If you want to go all vegan, but also plastic-free, there are also plenty of possibilities. One rising star in this aspect is Piñatex, a non-woven fabric made from waste pineapple leaves. Malai is another option, made from organic bacterial cellulose, or mushroom leather, made from mycelium, and you can even make leather-like material from tree bark. We can wait to see what other alternatives will come tot he market in the future!
One of the most prominent opponents of fur is animal-rights organisation PETA. They used to use actions like throwing red paint, reminiscent of blood, on fur coats, though these actions have toned down lately. However, campaigns like ‘I’d rather go naked than wear fur’ is paying off. Many large brands, including Gucci, Armani and Burberry, are announcing they will no longer be using fur.
Before fur became fashion, it was used for its function. Since humans don’t have a lot of hair, they used the skin from the animals they hunted for food as clothing. The hairs provide great insulation. We have come a long way since we were hunters and gatherers, though, and fur has lost its necessity, as there are many alternative materials available.
Fur comes from animals including foxes, rabbits, minks, beavers, seals, and more. In most cases, these animals are raised especially for the use in coats and other clothing, and only their fur is used. The circumstances in which these animals live is often abominable and they are killed in cruel ways.
In addition to the cruelty, the fur industry is also bad for the environment. The farms breeding the animals release a lot of CO2, and the process of fur manufacturing includes waterways pumping waste and the toxic chemicals in to the surrounding environment. In Iceland, an isolated location, people started breeding minks for the fur industry. Some minks escaped and turned into an invasive species. In a country with hardly any natural predators, they had free rein and nearly wiped out a certain species of ducks.

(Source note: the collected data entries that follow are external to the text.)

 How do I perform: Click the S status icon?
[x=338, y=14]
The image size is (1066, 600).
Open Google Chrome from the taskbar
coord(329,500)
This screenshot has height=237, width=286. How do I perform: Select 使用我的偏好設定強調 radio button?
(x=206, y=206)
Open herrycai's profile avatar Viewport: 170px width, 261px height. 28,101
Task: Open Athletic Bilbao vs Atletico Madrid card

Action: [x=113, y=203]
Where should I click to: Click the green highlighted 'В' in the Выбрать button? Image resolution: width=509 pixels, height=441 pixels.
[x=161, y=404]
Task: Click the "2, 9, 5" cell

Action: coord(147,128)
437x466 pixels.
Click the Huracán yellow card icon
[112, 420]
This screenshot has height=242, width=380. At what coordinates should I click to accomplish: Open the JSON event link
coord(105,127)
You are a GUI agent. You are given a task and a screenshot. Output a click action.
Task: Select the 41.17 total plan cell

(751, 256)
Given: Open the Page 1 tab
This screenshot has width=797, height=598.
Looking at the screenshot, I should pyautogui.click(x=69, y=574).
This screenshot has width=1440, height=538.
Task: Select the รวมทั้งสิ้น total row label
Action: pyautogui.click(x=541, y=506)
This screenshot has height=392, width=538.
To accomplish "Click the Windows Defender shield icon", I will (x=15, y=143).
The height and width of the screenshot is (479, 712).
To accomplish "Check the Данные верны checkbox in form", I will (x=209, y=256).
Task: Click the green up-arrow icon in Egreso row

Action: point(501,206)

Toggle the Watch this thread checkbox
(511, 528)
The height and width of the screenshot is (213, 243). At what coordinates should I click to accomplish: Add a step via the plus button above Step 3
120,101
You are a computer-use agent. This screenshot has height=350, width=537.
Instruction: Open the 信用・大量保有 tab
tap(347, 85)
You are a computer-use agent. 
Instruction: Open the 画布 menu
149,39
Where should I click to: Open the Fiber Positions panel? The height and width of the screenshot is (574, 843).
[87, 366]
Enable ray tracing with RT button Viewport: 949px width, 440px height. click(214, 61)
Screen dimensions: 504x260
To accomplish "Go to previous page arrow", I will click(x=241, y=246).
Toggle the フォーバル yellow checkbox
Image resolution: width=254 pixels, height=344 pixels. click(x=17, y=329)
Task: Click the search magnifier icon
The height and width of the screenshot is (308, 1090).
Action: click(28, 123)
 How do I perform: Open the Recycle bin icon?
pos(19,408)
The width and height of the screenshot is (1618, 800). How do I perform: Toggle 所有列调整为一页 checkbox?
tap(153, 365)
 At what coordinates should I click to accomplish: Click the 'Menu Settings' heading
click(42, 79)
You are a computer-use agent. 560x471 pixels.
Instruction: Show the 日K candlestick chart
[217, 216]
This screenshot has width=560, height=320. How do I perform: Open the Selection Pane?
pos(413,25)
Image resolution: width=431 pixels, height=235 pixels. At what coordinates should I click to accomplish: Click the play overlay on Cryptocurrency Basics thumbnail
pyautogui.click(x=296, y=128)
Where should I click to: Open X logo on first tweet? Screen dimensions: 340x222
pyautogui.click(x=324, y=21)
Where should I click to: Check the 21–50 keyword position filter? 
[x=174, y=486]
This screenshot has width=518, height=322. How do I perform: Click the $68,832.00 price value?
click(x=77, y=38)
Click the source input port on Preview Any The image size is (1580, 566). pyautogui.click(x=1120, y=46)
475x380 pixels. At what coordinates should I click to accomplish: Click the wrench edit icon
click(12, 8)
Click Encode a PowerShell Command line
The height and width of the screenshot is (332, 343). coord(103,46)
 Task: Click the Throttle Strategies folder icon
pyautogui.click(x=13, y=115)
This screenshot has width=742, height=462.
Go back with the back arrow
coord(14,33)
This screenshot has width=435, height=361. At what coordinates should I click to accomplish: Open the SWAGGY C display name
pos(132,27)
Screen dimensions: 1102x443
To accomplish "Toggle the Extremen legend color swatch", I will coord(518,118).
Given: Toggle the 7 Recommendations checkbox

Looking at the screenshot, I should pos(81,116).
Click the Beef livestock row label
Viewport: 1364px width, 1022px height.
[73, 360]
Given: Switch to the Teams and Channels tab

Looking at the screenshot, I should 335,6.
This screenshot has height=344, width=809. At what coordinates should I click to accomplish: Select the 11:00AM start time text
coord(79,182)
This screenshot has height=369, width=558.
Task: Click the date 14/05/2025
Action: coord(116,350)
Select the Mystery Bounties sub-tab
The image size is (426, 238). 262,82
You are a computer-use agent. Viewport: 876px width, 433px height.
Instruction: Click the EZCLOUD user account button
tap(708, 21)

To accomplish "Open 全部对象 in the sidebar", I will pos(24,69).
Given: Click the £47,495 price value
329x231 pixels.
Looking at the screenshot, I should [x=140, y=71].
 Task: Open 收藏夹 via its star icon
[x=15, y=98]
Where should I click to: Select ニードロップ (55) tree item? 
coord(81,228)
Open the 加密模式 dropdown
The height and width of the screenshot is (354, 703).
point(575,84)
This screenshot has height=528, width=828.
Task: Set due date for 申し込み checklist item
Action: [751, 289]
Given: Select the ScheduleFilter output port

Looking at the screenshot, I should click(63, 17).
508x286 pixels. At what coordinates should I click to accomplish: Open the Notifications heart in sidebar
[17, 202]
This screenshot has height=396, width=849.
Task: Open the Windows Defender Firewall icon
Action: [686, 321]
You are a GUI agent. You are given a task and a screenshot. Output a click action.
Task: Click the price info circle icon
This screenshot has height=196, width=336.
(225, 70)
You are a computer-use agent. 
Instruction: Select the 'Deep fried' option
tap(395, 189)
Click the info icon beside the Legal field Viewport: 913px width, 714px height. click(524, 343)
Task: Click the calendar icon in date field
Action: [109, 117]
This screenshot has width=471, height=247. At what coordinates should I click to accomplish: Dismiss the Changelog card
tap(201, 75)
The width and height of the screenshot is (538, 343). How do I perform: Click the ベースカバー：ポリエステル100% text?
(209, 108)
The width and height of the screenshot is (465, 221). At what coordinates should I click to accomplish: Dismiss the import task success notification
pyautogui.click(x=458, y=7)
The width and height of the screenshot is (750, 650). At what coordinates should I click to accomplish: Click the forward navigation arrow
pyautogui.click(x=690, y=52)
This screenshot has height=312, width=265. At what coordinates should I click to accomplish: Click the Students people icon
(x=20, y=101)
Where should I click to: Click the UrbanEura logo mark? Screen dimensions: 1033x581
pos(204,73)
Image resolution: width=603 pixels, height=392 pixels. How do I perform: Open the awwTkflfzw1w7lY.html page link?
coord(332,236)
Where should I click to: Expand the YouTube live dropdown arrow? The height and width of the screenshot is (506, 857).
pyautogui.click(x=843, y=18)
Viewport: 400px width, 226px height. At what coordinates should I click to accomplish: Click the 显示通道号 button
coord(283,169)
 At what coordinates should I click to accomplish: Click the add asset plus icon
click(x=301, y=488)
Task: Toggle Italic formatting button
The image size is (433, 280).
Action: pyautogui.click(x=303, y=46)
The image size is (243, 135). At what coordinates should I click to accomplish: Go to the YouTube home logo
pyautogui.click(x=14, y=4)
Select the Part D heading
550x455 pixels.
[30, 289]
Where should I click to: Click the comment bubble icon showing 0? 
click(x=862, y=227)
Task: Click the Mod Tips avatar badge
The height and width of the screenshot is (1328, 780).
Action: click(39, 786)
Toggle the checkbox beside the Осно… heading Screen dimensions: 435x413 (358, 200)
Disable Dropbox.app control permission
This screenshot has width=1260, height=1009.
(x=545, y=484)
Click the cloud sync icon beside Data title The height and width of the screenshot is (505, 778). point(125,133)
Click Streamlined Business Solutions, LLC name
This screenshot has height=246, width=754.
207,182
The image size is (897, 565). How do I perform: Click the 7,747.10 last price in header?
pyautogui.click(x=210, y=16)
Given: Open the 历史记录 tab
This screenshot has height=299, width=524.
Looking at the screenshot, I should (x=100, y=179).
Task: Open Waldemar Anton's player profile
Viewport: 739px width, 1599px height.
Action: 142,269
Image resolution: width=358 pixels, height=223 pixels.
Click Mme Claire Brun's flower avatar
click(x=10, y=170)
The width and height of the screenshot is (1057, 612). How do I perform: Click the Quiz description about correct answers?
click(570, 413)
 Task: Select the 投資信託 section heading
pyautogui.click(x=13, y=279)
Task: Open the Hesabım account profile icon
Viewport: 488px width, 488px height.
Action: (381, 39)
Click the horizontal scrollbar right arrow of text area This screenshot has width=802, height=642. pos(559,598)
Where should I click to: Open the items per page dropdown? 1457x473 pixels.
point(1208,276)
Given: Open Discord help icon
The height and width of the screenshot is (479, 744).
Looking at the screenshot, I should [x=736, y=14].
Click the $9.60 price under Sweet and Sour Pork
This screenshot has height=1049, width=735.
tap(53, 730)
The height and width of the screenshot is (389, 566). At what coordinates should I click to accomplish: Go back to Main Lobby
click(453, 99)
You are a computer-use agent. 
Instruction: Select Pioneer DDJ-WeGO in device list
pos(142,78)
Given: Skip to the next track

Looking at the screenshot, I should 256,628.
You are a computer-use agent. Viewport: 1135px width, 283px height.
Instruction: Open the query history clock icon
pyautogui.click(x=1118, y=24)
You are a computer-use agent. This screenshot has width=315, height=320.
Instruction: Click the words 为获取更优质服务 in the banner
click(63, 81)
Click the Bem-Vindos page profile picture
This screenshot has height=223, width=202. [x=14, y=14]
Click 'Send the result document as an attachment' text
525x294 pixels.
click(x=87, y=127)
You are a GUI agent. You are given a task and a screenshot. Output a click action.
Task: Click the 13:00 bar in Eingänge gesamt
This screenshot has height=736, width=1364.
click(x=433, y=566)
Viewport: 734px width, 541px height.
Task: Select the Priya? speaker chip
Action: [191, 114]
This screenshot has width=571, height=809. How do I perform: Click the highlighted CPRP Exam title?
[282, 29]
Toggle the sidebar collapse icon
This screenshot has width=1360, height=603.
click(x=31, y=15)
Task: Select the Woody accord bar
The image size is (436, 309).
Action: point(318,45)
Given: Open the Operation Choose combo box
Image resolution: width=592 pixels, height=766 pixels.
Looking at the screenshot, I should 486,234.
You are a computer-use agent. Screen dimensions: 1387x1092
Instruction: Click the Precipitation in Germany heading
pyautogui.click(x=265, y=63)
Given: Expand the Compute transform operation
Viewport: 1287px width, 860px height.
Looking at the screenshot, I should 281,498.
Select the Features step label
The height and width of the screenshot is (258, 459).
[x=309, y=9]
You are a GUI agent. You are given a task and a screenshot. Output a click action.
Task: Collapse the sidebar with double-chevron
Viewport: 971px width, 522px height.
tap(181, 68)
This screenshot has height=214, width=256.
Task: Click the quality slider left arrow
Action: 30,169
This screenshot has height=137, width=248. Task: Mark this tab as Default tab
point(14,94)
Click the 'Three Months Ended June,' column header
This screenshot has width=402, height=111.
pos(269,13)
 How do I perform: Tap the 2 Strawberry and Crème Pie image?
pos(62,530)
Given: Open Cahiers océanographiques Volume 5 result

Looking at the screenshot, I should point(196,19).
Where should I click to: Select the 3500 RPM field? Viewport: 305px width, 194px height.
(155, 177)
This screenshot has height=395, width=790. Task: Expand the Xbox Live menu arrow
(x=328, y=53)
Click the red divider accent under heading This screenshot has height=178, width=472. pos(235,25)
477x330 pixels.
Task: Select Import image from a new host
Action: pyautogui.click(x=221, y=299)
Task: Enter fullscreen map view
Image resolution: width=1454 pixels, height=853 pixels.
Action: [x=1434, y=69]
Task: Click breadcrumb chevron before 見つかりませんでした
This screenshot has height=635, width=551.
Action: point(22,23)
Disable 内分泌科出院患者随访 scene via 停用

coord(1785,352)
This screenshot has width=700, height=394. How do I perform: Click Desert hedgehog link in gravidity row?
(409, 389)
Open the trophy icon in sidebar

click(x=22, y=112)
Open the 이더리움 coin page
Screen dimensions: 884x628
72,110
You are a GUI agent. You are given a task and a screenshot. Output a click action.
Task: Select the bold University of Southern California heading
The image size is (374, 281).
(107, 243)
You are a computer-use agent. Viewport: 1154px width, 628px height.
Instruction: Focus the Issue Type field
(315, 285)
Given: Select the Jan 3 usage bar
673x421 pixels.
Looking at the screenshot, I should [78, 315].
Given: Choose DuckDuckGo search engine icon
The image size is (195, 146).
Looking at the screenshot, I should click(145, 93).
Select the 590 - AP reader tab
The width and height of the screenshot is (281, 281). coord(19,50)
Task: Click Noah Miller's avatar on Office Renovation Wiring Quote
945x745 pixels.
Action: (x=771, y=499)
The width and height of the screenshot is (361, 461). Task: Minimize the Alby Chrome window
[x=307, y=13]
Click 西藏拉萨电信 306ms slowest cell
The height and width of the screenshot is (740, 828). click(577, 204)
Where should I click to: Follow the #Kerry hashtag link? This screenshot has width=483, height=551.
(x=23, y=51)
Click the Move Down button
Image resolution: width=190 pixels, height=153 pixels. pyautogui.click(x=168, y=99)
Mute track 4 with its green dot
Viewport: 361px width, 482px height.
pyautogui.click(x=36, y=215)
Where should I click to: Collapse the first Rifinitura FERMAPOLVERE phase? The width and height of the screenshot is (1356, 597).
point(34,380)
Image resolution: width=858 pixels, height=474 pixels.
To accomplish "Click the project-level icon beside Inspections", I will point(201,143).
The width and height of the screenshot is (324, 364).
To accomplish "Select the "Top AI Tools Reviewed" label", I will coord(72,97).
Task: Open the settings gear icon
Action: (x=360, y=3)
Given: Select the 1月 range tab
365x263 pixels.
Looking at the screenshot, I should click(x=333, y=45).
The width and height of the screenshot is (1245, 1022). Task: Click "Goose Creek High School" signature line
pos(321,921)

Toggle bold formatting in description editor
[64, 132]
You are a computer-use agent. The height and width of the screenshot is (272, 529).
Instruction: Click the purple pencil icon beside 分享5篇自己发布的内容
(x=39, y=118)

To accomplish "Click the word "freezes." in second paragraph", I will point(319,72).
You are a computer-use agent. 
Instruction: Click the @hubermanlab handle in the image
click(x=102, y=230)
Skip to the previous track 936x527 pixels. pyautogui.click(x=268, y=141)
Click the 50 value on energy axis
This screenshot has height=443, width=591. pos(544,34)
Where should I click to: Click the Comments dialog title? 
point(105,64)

As an alternative to fur, faux fur or fake fur came to the market. By the 1950s, synthetic fur was extremely popular and also affordable. Nowadays, fake fur is often almost indistinguishable from the real deal. So why would you still want to use real animals? For one thing, it has to do with status. The fur industry generates billions of dollars each year, and brands like Dior and Chanel still use natural fur.
Then there are the environmental problems with fake fur. Fake fur is made using fossil fuels, contributing to micro plastic in the oceans when washed. Additionally, as a petrochemical product, the production releases a lot of CO2 and it does not biodegrade. Dyeing processes also add to pollution of waterways.
Some companies use recycled polyester or PET to make fake fur, but while that may look on good on paper and releases less CO2, when washed, these products still pollute the ocean with microplastic.
Real or fake, there are downsides to this material. Is it more ethical to kill a few minks, but have a durable and biodegradable material, or would you rather use fake fur, made from plastic, which kills countless of animals through indigestion of micro plastics and doesn’t biodegrade?
Fortunately, there is hope. Companies are working on biobased, vegan types of fur. Simplifi Fabric, for example,, offers a hemp/cotton/recycled plastic fabric, and Ukrainian company DevoHome even developed a plastic free fur made from hemp and viscose (find this material in our collection here). Strides are made as well in using 3D printing to make fur.
However, there are still much fewer plant-based fur alternatives than there are for leather. Let’s hope the future changes that.